ITEM 1 Reconstruction of FUKUI & TOYAMA is Underway - Food Problems are Vital in War-Stricken Territories - Provincial Newspaper, NIIGATA NIPPO (NIIGATA) - 19 Dec 45. Translator: T. OKAMURA.
In less than one and a half hours almost all of FUKUI city was burnt to ashes by a single air raid by B-29's on the night of 19 July. The casualities included about 2,500 deaths, which is twice as many as those killed in NAGAOKA city. Only the buildings of the municipal office, the police station and the radio broadcasting stations were left undamaged. Reconstruction work has now been in progress for sometime. The prefectural government and the police authorities, by mobilizing many officials and civilians, are doing their utmost to collect materials essential for repairs and reconstruction.
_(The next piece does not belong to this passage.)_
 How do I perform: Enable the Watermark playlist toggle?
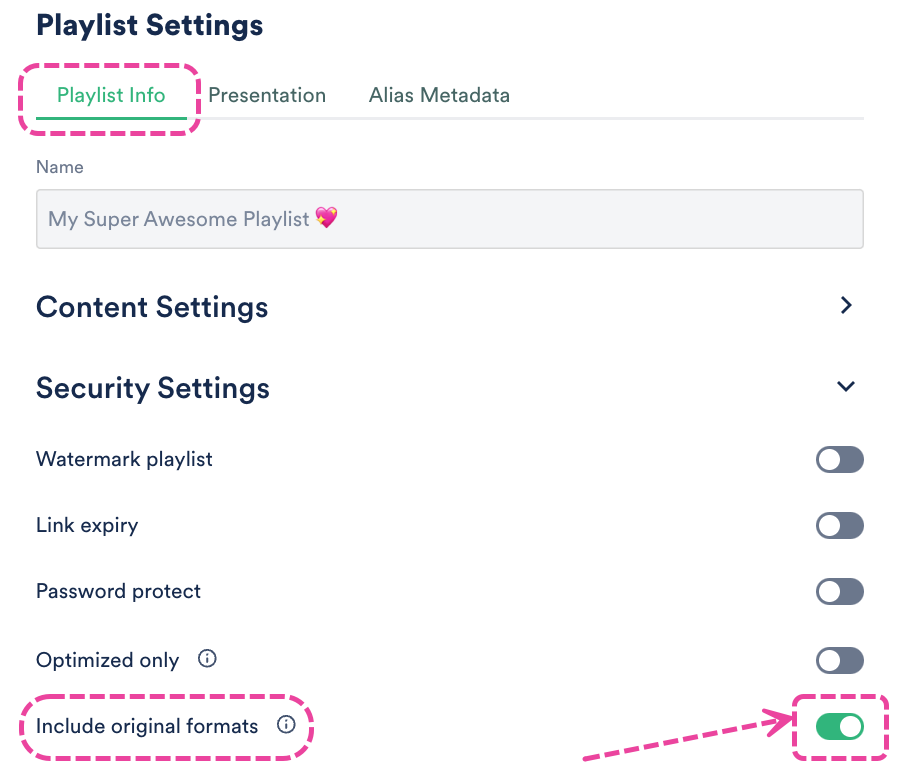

Small cottages, built for war sufferers, are being speedily constructed in almost every part of the town. These simple houses are constructed in three to seven days; about 5,000 houses have been built so far to be used as shops along the main streets. These houses cost between 400 and 500 yen per tsubo. Such a speedy construction of houses is attributed to the anticipated snowfall, for last year the city saw a six-foot snowfall. When once a heavy snow falls, almost all transportation facilities will be suspended, preventing the progress of construction work.
In order to accelerate reconstruction, the municipal office has built a large theatre, which accormodates from 800 to 1,000 persons. Relief work is also conducted along with the reconstruction program of town, with many commodities being delivered by the army authorities after the termination of the war. However, despite all efforts by the Government and civilians, there are about 3,000 sufferers who have not been given beds or blankets to tide them over the cold winter. Measures are being taken to collect blankets and Japanese beds, as well as winter clothing, from adjoining districts which have not been damaged.
The most important problem for this town is foodstuffs. The area around the town annually produces 1,000,000 koku of rice, but this year's harvest promised only 700,000 koku. Perishable foodstuff are at their greatest scarcity in several years. To meet this strained situation, the prefectural and municipal authorities are launching a big movement to collect such products from the CHUKYO and KANSAI districts, while at the same time citizens are being encouraged to cultivate war-damaged areas.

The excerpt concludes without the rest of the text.